Kekuatan binatang gajah ini juga menjadi inspirasi pemberian nama. Misalnya saja, Prabu Gajah Agung, raja Sumedanglarang, keturunan Prabu Tajimalela. Nama lahirnya adalah Atmabrata, namun saat jeneng jadi raja menggantikan kakaknya, Prabu Lembu Agung, ia memakai nama nobat Prabu Gajah Agung. Kini nama Prabu Gajah Agung diabadikan sebagai nama jalan di Sumedang kota.

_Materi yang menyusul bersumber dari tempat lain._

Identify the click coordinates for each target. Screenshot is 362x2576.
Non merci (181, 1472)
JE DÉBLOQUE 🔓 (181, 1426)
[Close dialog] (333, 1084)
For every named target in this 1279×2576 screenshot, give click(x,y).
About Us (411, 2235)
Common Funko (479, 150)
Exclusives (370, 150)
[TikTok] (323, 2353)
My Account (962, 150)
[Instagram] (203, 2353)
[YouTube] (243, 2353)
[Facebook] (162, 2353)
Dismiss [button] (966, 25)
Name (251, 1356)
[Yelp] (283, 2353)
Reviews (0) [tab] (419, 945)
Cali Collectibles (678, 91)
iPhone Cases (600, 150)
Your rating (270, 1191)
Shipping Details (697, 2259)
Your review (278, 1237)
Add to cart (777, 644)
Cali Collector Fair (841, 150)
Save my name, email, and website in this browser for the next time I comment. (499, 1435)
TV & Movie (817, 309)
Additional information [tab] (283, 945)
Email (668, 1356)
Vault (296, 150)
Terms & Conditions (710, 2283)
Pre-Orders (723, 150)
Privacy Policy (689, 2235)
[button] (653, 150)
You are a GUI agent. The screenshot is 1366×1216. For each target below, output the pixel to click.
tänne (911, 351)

Selain nama Gajah, untuk menyebut binatang besar itu,
masyarakat pun mengenal nama Liman, berasal dari bahasa Sanskerta. Liman pun
dipakai sebagai nama orang. Misalnya, Rajaputera Suraliman, adalah raja kedua
Kerajaan Kendan di Nagreg. Lalu ada pula nama Liman Sanjaya. Dalam Babad
Limbangan, disebutkan, Liman Sanjaya adalah putra dari Prabu Siliwangi hasil perkawinannya
dengan Nyi Putri Limbangan, anak Sunan Rumenggong. Ia menjadi Prabu di Kerajaan
Dayeuh Luhur atau Dayeuh Manggung.
Nama Liman dijadikan pula sebagai nama tempat, yaitu Palimanan. Malah di
Cirebon pun, ada nama Pagajahan. Konon, diberi nama Pagajahan, karena banyak
terdapat gajah-gajah pemberian dari negeri asing kepada Cirebon. Nama gajah
juga dikenal dalam carita pantun Sunda. Seperti Gajah Lumantung. Gajah
Lumantung adalah nama seorang raja di daerah yang disebut Pasir Batang Lembur
Tengah.
Leuwigajah, memang benar berasal dari cerita gajah yang mandi, lebih tepat, dimandikan di leuwi. Leuwi adalah kosakata bahasa Sunda. Dalam bahasa Indonesia, kira-kira sama artinya dengan Lubuk. Berdasarkan Babad Batulayang, seperti yang dikutip dalam buku Sejarah Cimahi, dulu Dalem Batulayang, yaitu Dalem Abdul Rohman, ditugaskan membantu VOC di Palembang. Jabatan Dalem Batulayang lalu diserahkan kepada adiknya. Tahun 1770, Abdul Rohman kembali pulang ke Batulayang, sambil membawa oleh-oleh berupa seekor gajah besar.
Karena itu pula, Abdul Rohman dikenal sebagai Dalem Gajah.
Selama gajah itu hidup, selalu dimandikan di sebuah Leuwi atau lubuk di daerah
Cimahi Selatan. Akhirnya, tempat itu pun dikenal sebagai Leuwigajah.
Dalem Batulayang tinggal di daerah Kabupaten Bandung, tepatnya di
Kecamatan Kutawaringin. Karena gajah dari Palembang itu berkandang di
sana, kampung itu pun dikenal pula sebagai Kampung Gajah. Lama-kelamaan,
namanya bertambah menjadi Kampung Gajah Mekar dan Kampung Gajah Eretan.